Palabras Rotas
Cuando recuperó la consciencia aún seguía hundiéndose. La ansiedad se
apoderó de su mente cristalizando sus neuronas y licuando su pecho. La presión
se hacía insoportable y amenazaba con habitarla para siempre, sosteniéndola en
un incesante y perpetuo abrazo, rompiendo nuevamente su rasgado corazón. El ansia de vivir era ya sólo un recuerdo
lejano flotando en la superficie de su piel.
Todo lo que había sido, sus sueños más íntimos, sus deseos más ocultos,
aquellas esperanzas de una vida juntos, se precipitaban a cámara lenta hacia el
abismo, al fondo de ese mar interior que pasaba del azul oscuro al negro
sepulcral.
Intentó tragar saliva, pero su garganta se había secado y su expresión,
doblegada por los ecos del pasado, le confería un semblante de muñeca de
porcelana.
En ese momento sintió que había llegado el final, que ya nada podría ir
peor, que algo en su mundo se había apagado para siempre.
Y decidió. Decidió no seguir pensando en su futuro, decidió no volver a fracasar
en secreto, y nunca más abandonarse a la corriente – qué coño, mañana será otro
día.
Recogió las palabras rotas esparcidas por el suelo de su dormitorio, se
quitó del dedo aquel anillo que le quemaba por dentro, sacó el pendrive del puerto U.S.B., abrió otra
botella de Portos – cosecha del 82, madurada en barrica de roble americano –, se
tomó un par de Prozac – carpe diem –
y dejó de ver esa triste telenovela en el portátil.
César González
El
Sabor Del Destino
Era
un día como otro cualquiera, salvo por
un pequeño detalle: ella estaba feliz.
Por unos segundos se sintió la mujer más feliz de la tierra. Y Lorenzo lo sabía.

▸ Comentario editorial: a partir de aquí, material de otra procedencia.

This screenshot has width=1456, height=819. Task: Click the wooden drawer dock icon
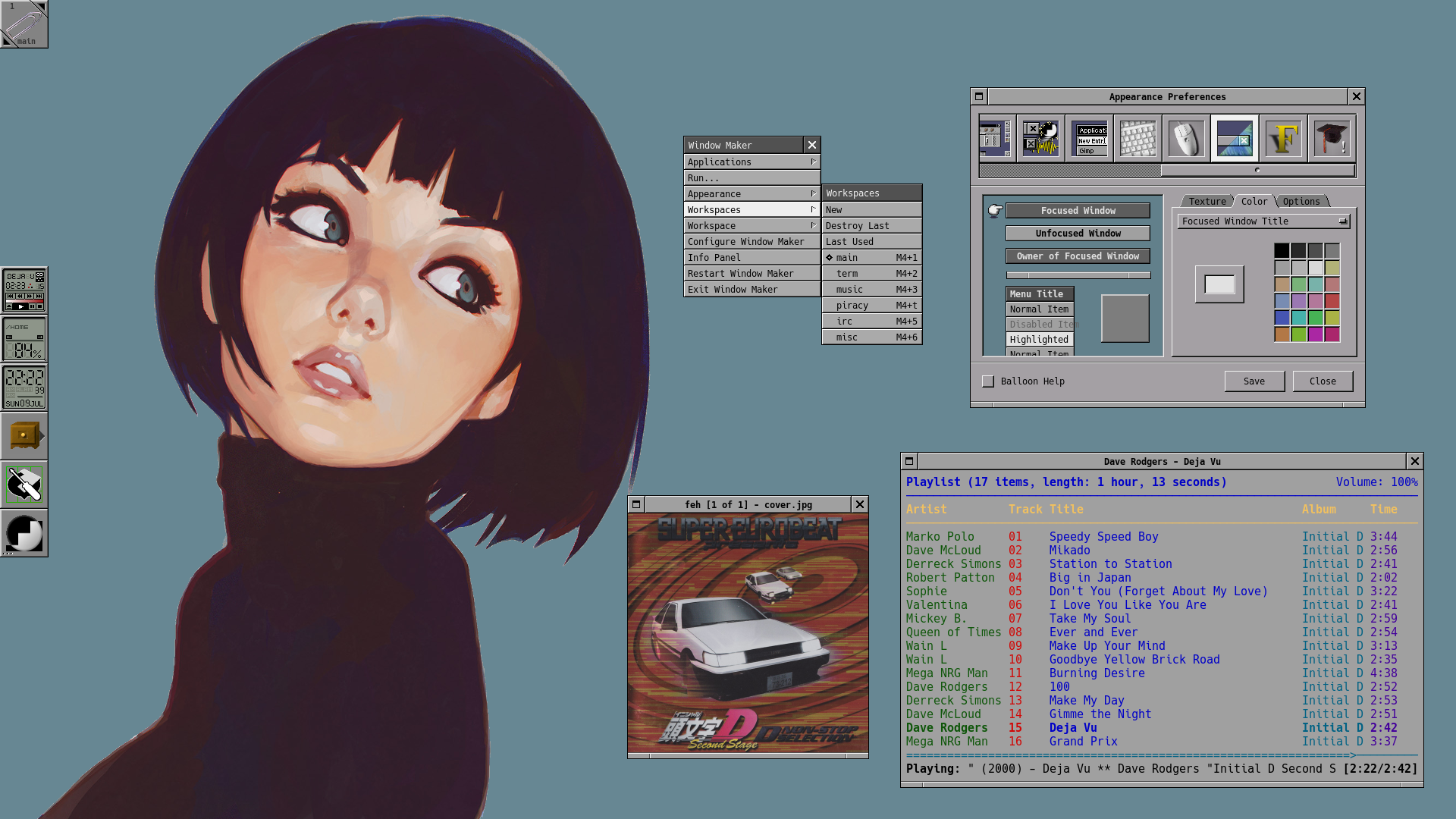click(24, 436)
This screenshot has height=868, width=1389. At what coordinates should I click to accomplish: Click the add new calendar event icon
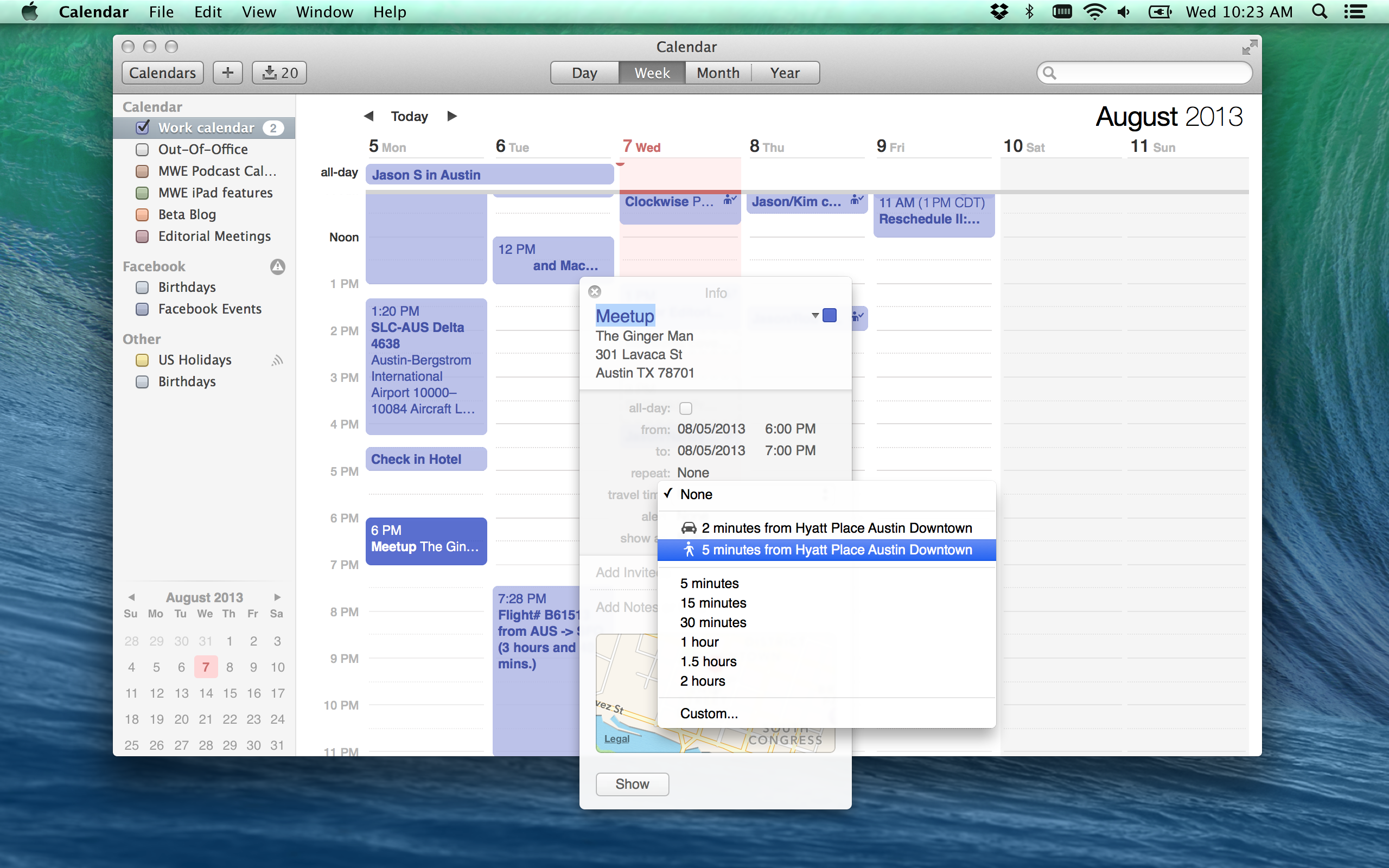tap(228, 72)
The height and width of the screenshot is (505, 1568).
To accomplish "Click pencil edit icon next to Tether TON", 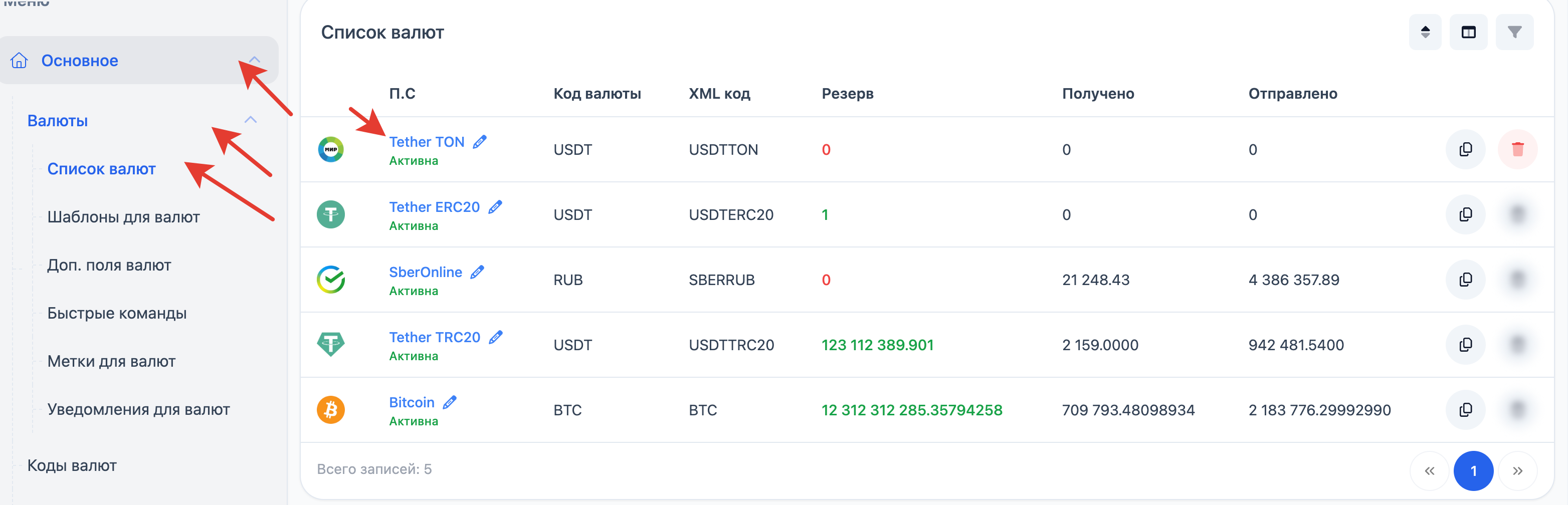I will pyautogui.click(x=480, y=142).
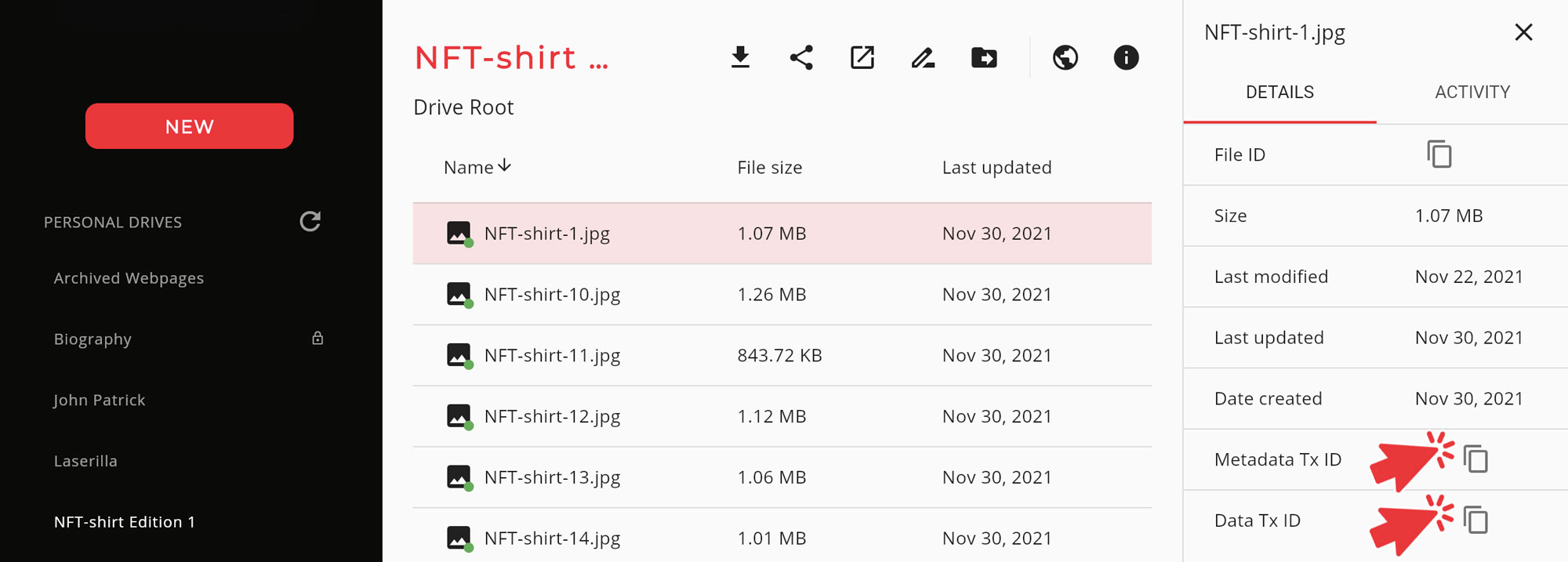
Task: Copy the Data Tx ID
Action: (x=1475, y=520)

No hacia sol, no era verano, no estaba de
vacaciones. No tenía ningún motivo para aquella alegría desbordada, si omitimos
el hecho de que él estaba muerto, tirado a sus pies, con la cara retorcida en
una extraña mueca, los ojos abiertos mirando al techo desconchado y una sonrisa sincera, quizás la más sincera que
había visto en él desde que se conocieron.
Aquella
tarde, el sabor del destino le paso tan desapercibido, tan ignorado por él, tan
ausente de sus pensamientos, tanto, tanto, tanto, como lo habían sido los
deseos de ella desde esa tarde lluviosa en la que contrajeron matrimonio civil
acompañados de dos testigos ocasionales.
Seguramente
aquellas copas de cava rosado que se bebieron tumbados en la cama, iluminados por las velas aromáticas que Sara
había comprado esa mañana en el chino de la esquina, y aquel perfume barato, de fuerte olor azucarado, cumplieron
con su cometido bajando las defensas de ese cincuentón obeso, egocéntrico y
patético en el que Ramón se había convertido tras casi veinte años de anodino matrimonio.
Con
un giro teatral del destino, y mientras un bolero de Sabina sonaba en el cassette
– fue en un pueblo con mar, una noche, después
de un concierto – en aquel pueblo con mar una vida acaba de forma planificada
mientras otra proseguía, esta vez con la satisfacción de un trabajo bien hecho con la ayuda del arsénico.
Una
mirada cómplice se dibujó en su rostro aún maquillado para la ocasión. Sabía
que Lorenzo, testigo de todo lo sucedido se mostraría impasible ante la
presencia del médico forense y la policía, mantendría el pico cerrado y una
actitud evasiva, pues a su loro siempre le desagradaron los uniformes.